I punched off the radio.

It was coming.

About a quarter mile from Ronrico Key, on the bay side, I dropped down off plain and switched off the engine. I found the duct tape and began to tape my extra anchor to Rossi's head. As I did, I said, "We need to make this quick. There's a hurricane out there."

His eyes were wide in the moonlight, terrified.

"Frank, I've got good news and bad news. The good news is, you're only a couple hundred feet from land. The bad news is, it's straight down. But there's one other option. Maybe you'd rather talk for a while?"

I only had to thump Rossi twice with the sap before we developed a pattern. I'd ask him a question. When I had the tape recorder going, he would then repeat the question with robot precision, and answer the question fully and honestly.

My voice would not be on the tape.

The first time I caught him in a lie, I lifted him by the belt, got him up onto the casting deck as if to throw him in. He began to beg. Then he began to cry, his whole body shuddering.

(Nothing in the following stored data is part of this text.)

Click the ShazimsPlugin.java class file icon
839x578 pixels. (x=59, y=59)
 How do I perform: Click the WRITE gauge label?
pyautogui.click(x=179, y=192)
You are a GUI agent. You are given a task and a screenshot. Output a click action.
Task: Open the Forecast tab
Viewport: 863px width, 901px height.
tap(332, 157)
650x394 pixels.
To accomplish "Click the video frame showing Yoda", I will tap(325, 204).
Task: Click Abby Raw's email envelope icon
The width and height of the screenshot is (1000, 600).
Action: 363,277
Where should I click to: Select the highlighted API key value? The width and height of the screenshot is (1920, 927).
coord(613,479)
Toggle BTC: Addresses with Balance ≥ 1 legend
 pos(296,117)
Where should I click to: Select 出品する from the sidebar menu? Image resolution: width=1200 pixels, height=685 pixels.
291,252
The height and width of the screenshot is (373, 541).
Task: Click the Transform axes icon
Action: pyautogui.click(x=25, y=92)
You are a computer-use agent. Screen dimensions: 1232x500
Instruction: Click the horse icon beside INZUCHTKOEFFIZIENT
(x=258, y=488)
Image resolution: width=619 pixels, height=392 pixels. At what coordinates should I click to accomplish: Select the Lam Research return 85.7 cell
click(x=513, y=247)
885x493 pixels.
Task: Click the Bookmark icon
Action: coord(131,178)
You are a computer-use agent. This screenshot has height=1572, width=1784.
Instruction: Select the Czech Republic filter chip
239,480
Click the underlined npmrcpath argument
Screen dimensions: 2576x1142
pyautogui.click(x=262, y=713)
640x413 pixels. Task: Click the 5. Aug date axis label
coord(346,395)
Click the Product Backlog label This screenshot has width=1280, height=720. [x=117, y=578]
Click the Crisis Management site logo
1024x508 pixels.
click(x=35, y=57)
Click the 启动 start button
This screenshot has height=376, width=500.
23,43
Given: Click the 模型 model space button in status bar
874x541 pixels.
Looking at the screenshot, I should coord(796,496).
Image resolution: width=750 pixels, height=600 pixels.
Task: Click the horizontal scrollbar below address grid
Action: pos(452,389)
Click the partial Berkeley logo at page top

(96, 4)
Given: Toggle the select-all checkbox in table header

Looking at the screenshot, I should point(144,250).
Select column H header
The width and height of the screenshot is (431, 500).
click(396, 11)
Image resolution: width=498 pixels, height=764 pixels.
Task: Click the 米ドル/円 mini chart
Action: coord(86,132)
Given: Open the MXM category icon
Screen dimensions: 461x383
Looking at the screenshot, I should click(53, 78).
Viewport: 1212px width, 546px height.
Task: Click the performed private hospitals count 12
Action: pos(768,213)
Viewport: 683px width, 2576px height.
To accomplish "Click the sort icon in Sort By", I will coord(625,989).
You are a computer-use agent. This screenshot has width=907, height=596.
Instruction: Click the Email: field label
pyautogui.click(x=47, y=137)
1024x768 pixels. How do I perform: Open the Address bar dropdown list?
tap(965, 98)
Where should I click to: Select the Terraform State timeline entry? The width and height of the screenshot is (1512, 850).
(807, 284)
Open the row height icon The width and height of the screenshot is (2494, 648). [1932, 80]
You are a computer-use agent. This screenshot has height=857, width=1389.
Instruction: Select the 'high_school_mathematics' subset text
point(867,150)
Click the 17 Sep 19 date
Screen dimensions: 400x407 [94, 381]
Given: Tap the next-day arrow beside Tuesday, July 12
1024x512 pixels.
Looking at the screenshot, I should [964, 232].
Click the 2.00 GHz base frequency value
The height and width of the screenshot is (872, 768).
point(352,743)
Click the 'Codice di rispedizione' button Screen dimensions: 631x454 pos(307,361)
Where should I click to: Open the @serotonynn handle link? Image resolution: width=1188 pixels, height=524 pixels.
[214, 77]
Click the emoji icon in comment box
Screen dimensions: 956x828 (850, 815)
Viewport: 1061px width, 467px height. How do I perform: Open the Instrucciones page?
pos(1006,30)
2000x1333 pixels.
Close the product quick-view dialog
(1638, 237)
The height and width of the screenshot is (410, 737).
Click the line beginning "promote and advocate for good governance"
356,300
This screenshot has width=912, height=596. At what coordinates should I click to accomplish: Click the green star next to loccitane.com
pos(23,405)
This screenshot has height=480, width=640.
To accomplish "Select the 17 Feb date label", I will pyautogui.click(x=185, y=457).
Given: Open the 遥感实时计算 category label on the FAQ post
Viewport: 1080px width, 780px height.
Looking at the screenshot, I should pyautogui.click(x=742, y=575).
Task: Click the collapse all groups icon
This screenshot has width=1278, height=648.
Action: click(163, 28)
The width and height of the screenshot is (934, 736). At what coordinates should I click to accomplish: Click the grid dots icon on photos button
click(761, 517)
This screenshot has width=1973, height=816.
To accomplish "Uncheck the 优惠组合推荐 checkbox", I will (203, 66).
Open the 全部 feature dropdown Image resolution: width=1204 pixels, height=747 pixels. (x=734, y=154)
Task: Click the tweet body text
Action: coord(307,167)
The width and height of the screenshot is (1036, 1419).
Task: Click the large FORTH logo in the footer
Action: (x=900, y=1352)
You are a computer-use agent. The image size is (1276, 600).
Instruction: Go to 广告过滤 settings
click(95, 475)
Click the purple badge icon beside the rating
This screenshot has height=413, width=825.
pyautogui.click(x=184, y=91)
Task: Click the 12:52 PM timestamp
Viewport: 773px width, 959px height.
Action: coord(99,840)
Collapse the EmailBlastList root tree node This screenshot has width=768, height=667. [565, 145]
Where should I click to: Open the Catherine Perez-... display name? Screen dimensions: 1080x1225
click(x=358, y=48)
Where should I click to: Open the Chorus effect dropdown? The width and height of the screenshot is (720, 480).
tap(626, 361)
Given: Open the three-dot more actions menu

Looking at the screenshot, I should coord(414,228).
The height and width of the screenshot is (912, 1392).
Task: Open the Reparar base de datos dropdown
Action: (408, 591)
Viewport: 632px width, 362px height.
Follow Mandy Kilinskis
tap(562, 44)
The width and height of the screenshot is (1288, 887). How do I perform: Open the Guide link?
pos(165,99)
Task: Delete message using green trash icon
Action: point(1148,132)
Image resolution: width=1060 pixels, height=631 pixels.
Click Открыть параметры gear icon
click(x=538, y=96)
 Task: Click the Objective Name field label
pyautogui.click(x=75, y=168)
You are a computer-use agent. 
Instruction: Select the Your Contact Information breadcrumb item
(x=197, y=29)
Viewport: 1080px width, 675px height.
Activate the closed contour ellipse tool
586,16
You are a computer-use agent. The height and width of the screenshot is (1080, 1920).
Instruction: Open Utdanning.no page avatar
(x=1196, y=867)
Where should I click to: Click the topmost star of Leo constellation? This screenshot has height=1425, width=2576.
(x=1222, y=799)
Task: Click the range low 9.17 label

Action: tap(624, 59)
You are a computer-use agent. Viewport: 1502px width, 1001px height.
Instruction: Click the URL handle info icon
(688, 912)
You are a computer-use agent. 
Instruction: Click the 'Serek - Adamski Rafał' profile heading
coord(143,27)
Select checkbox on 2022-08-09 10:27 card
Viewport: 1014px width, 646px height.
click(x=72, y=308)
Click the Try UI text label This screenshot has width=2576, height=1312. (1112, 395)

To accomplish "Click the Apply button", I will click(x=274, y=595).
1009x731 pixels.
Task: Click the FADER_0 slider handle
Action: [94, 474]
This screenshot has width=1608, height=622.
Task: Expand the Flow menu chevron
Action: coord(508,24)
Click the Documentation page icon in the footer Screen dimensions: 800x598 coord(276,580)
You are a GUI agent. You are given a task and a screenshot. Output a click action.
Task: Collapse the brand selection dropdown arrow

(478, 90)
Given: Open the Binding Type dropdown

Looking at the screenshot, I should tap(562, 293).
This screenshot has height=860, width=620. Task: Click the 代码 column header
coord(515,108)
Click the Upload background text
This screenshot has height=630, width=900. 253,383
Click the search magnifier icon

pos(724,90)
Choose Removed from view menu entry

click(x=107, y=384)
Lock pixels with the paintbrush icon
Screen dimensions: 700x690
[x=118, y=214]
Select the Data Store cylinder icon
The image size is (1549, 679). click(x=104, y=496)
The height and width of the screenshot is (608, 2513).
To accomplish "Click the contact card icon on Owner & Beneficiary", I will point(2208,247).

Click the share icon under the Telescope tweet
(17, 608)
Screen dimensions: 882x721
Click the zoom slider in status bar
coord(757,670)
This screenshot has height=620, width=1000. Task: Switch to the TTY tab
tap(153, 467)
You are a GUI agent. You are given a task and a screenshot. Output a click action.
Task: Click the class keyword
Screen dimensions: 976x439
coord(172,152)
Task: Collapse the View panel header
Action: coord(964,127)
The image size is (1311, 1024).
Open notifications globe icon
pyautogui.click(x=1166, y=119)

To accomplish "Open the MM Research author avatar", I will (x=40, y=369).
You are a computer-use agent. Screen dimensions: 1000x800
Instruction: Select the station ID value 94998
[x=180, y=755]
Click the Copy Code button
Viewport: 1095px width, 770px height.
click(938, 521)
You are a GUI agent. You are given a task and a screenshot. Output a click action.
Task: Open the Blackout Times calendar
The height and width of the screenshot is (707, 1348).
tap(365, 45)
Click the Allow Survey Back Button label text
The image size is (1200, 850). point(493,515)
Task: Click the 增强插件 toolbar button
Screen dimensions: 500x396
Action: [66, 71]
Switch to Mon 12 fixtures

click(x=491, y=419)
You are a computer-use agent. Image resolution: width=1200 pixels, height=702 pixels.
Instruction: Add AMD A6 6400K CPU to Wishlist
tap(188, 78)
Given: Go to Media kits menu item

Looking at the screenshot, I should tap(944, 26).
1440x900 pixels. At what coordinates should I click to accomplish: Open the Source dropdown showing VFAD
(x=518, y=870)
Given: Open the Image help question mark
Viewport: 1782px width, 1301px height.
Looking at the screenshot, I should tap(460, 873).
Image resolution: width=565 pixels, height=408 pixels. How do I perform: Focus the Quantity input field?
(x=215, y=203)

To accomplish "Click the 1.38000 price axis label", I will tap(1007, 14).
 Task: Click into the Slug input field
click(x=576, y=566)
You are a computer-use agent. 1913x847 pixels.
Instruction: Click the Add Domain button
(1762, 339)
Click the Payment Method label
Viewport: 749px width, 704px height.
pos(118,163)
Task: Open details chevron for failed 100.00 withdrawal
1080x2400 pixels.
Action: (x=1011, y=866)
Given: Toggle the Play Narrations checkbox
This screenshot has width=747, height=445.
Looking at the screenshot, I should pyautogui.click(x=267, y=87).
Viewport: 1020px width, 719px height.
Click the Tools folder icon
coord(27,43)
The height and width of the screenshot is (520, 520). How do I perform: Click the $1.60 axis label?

Despite what Tomlinson says, I am not without feelings. It is a pathetic thing to hear a mature man cry. But when I began to feel sympathy for Frank Rossi, I reminded myself what he'd done to Delia.. and then to Dorothy.

Rossi did not lie to me again.

With me holding the small tape recorder near him and out of the wind, I listened to him say, "Did I dig up the grave of Dorothy Copeland? The answer to that is yes. I didn't see the harm, she's dead, right? I had one of my men drop the backhoe near the cemetery. We had some sewage pipes in the area to replace anyway-I'd been awarded the city bid on it- so I decided to get to it a little earlier, that's all. I was aware that my primary employer was interested in purchasing a wooden carving that was buried with the girl. I mean, who's it gonna hurt? The carving wasn't doing her no good. If the cops hadn't come, I'd a buried her back, no problem. It's not like I was being disrespectful. The thing about breaking into the gal's trailer, I didn't do that. It was probably the big colored guy, the football player, or one of his other flunkies. Oh, something I forgot… Ivan Bauerstock, he's my primary employer."

I listened to Rossi say, "Did I steal the gold Indian medallion? Did I rape Delia Copeland? Well… look, those are really strong words. Now, I did con her out of the medallion, I admit that. You grow up the way I grew up and, hey, it's a tough world, pal. People dumb enough to get conned deserve it in my book. So the woman's not real bright. Who you gonna blame for that? Me?